Written request 1: From the listing, copy out the lines from the one containing "Screenshot is 1174x2244." through the one containing "42918916 C-9600 RECYCLE 15k (293, 799)", inclusive, and nothing else.

3.25.2009

Nothing but jealousy

The Pilgrim Holiness Church and the Wesleyan Methodist Church merged in 1968 to become The Wesleyan Church.
Here is a bit of history that you might find interesting and encouraging.
The Pilgrim Holiness church, founded by Seth Rees (father of Paul S. Rees, prominent in the founding of the National Association of Evangelicals in the 1940s), opened wide the door to women preachers who comprised 30 percent of its ordained elders in its early decades. Rees's wife served with him as copastor and coevangelist. Against those who opposed women preachers, Rees countered, "Nothing but jealousy, prejudice, bigotry, and a stingy love for bossing in men have prevented woman's public recognition by the Church."-Dayton, Discovering an Evangelical Heritage, 98

Who am I that I should withstand God?

Written request 2: Using the passage on women preachers, mark each statement yes or no and quote the exact words that decide it: (a) The Pilgrim Holiness Church and the Wesleyan Methodist Church merged in 1968. (b) Women made up half of the church's ordained elders in its early decades. (c) Rees's wife served alongside him as copastor.

Dataset extract:

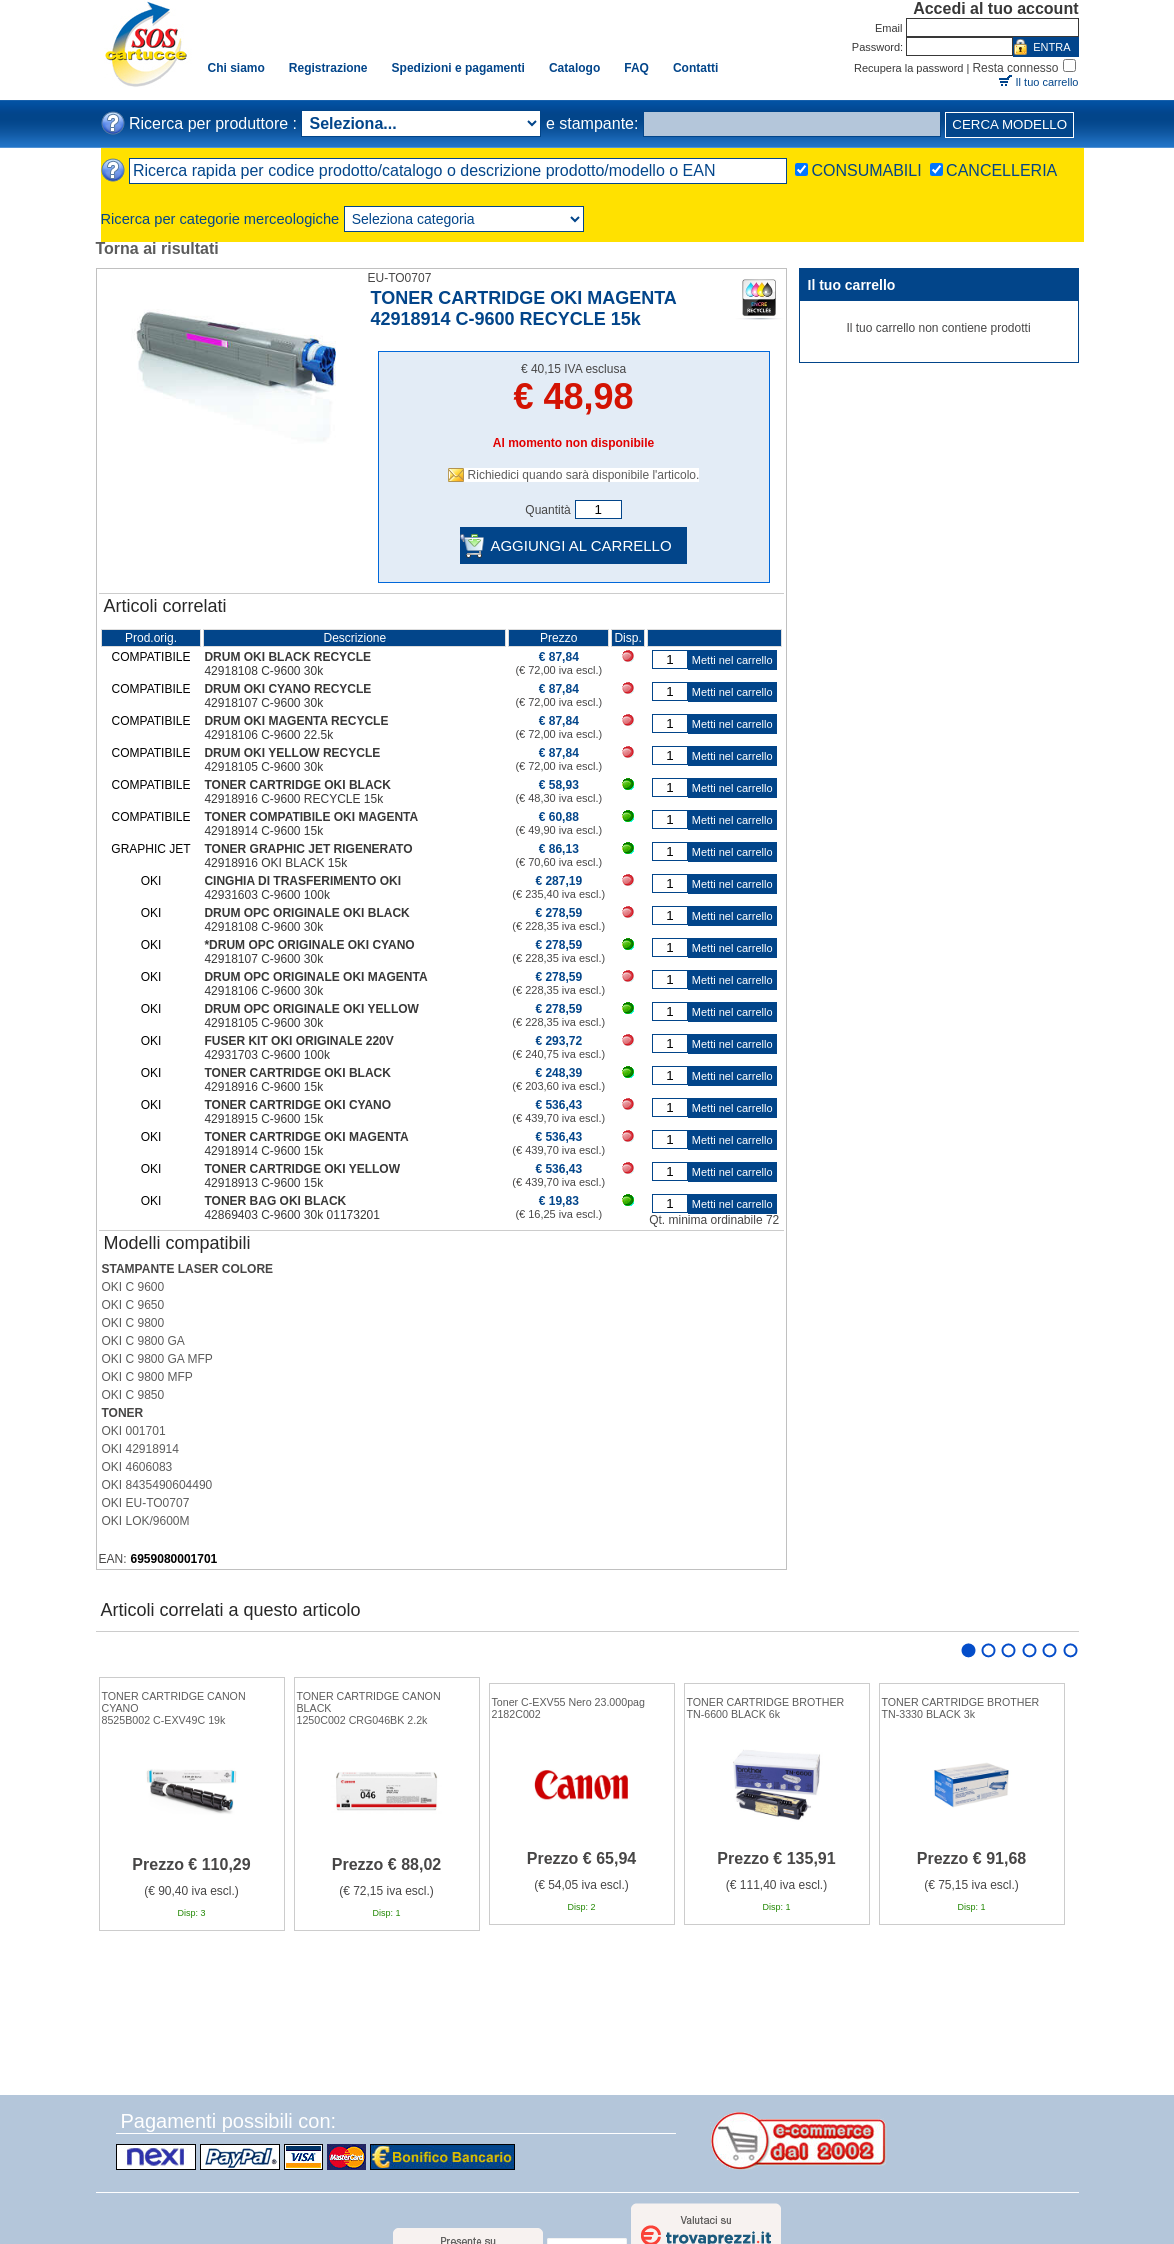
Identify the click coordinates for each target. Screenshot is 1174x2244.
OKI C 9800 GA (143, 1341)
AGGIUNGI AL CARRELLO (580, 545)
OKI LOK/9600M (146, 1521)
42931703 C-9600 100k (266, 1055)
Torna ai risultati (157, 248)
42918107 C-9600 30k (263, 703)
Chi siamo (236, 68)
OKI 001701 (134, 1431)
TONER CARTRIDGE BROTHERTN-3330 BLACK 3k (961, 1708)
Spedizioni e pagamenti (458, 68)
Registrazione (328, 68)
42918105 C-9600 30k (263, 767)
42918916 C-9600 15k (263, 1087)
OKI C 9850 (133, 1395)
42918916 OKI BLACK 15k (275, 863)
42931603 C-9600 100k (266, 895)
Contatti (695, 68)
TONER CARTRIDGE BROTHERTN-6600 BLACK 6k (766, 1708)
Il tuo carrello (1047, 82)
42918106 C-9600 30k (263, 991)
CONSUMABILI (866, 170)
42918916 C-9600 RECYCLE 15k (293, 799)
---
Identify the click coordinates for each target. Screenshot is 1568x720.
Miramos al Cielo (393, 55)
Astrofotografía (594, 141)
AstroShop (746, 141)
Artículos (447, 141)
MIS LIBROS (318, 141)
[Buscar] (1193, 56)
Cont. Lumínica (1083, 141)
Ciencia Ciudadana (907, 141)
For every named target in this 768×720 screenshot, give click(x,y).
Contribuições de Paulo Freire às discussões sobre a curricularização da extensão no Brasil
* * *
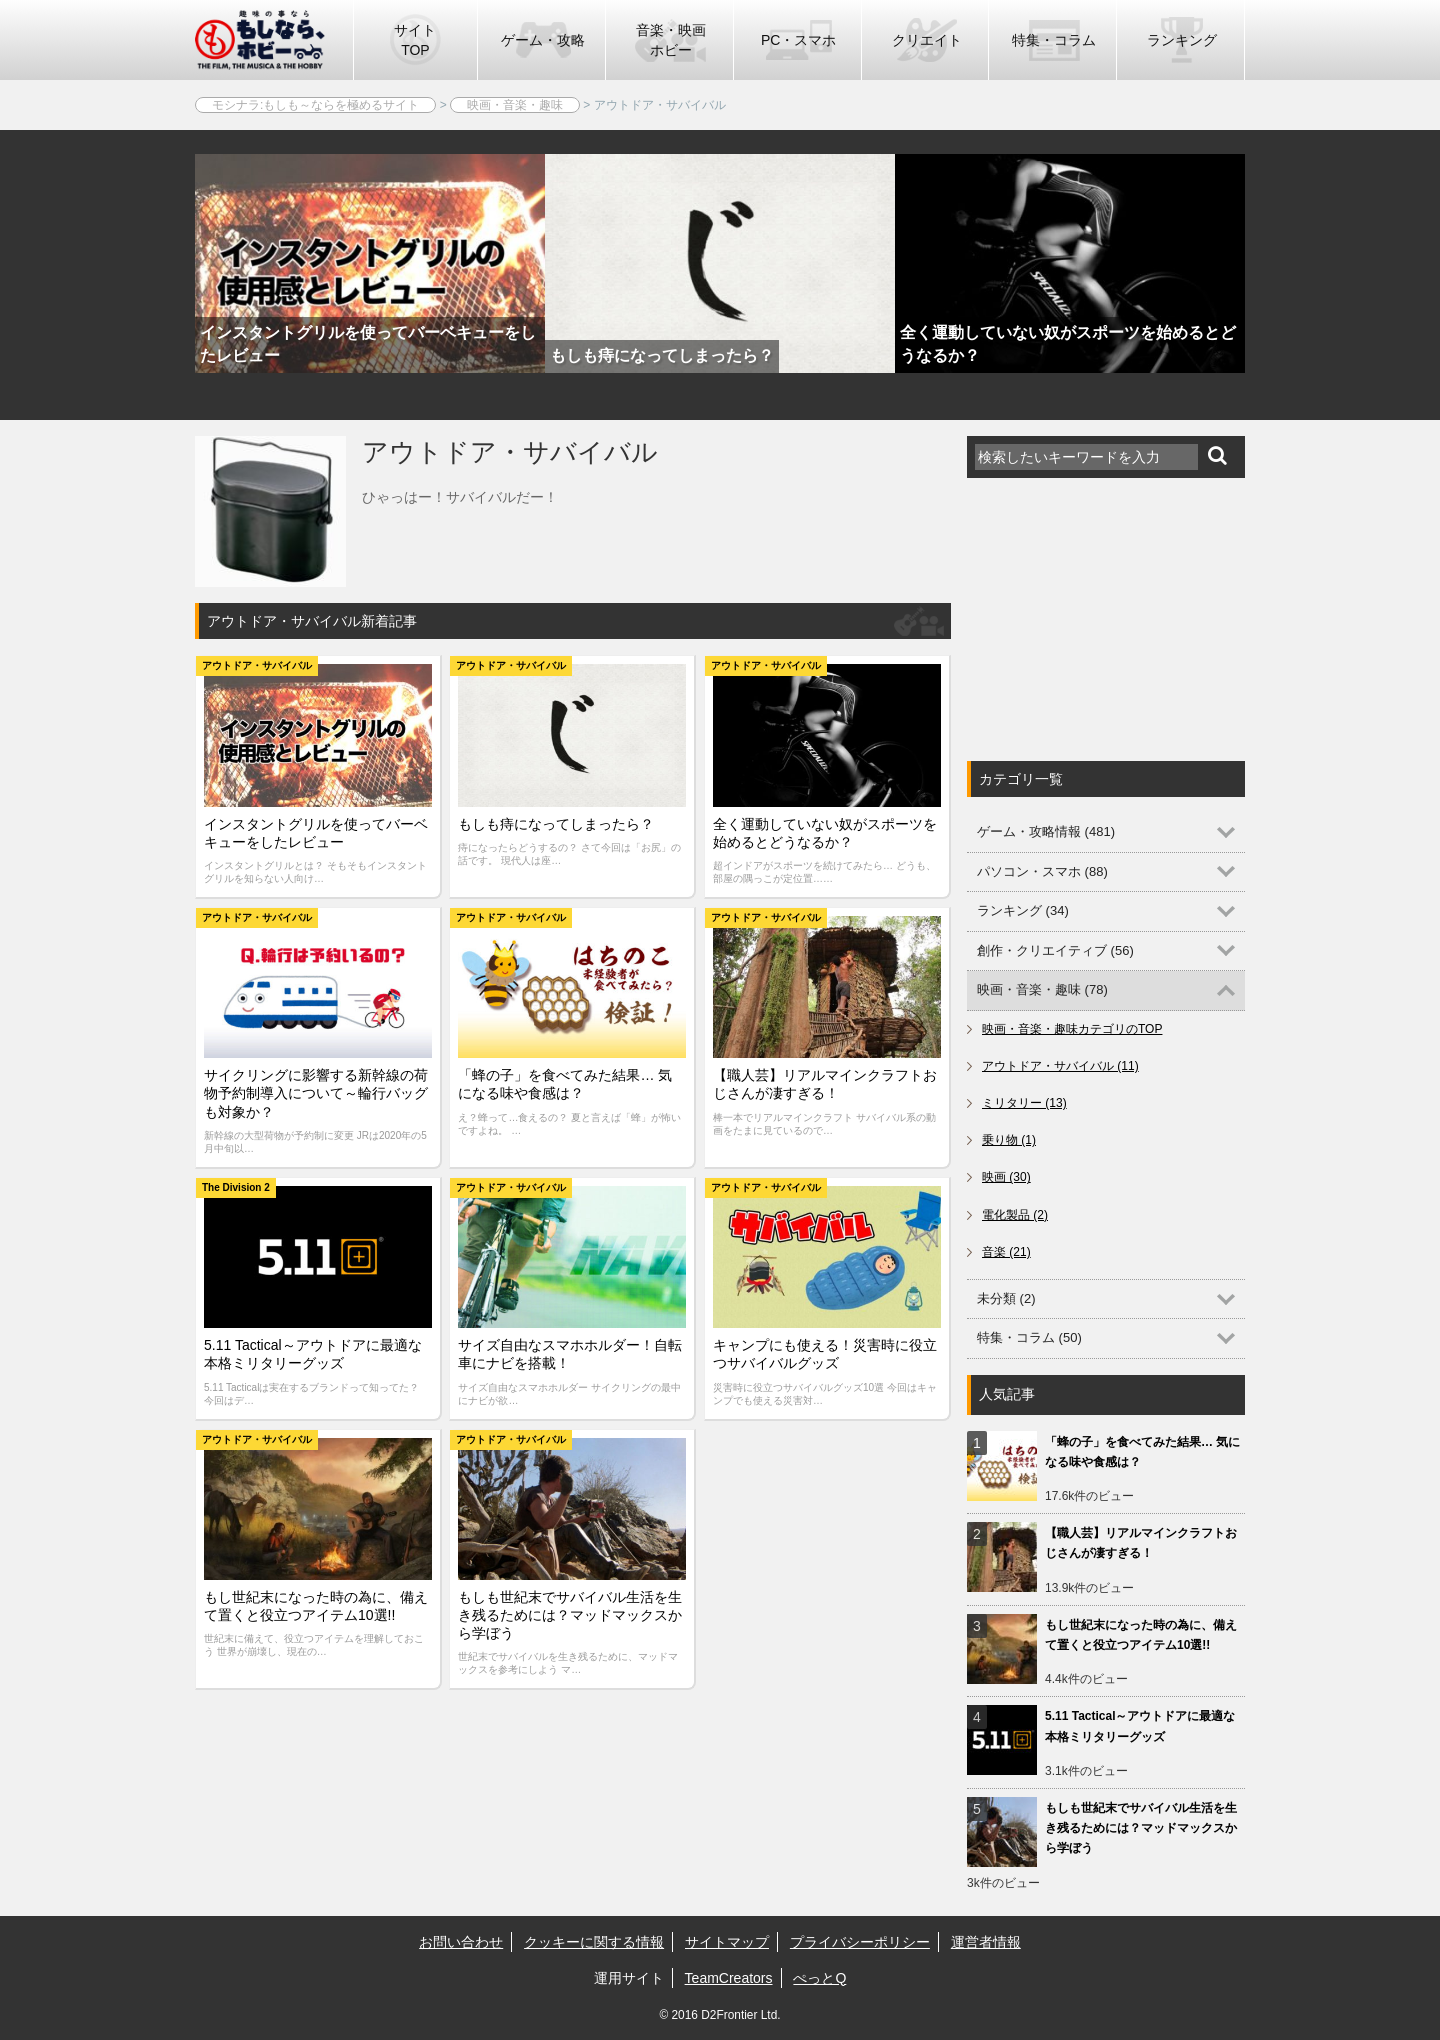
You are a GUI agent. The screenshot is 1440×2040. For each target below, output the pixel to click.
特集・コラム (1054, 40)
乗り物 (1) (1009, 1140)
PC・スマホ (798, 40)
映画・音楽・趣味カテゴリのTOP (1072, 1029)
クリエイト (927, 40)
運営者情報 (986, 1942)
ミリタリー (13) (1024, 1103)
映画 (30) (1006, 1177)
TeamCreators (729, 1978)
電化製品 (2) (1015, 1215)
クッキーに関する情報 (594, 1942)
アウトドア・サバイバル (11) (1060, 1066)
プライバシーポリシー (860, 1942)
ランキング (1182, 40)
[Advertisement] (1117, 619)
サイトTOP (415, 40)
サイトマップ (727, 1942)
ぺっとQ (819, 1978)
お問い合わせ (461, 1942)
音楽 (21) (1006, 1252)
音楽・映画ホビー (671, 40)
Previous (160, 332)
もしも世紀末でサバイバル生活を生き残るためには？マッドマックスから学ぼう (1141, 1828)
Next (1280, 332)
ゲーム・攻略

Output 1:
Identify the click coordinates for each target. Screenshot is 1174x2244.
OKI C 9800 GA (143, 1341)
AGGIUNGI AL CARRELLO (580, 545)
OKI LOK/9600M (146, 1521)
42931703 C-9600 100k (266, 1055)
Torna ai risultati (157, 248)
42918107 C-9600 30k (263, 703)
Chi siamo (236, 68)
OKI 001701 (134, 1431)
TONER CARTRIDGE BROTHERTN-3330 BLACK 3k (961, 1708)
Spedizioni e pagamenti (458, 68)
Registrazione (328, 68)
42918105 C-9600 30k (263, 767)
42918916 C-9600 15k (263, 1087)
OKI C 9850 (133, 1395)
42918916 OKI BLACK 15k (275, 863)
42931603 C-9600 100k (266, 895)
Contatti (695, 68)
TONER CARTRIDGE BROTHERTN-6600 BLACK 6k (766, 1708)
Il tuo carrello (1047, 82)
42918106 C-9600 30k (263, 991)
CONSUMABILI (866, 170)
42918916 C-9600 RECYCLE 15k (293, 799)

Output 2:
(a) Yes: "merged in 1968 to become The Wesleyan Church"
(b) No: "comprised 30 percent of its ordained elders in its early decades"
(c) Yes: "Rees's wife served with him as copastor and coevangelist"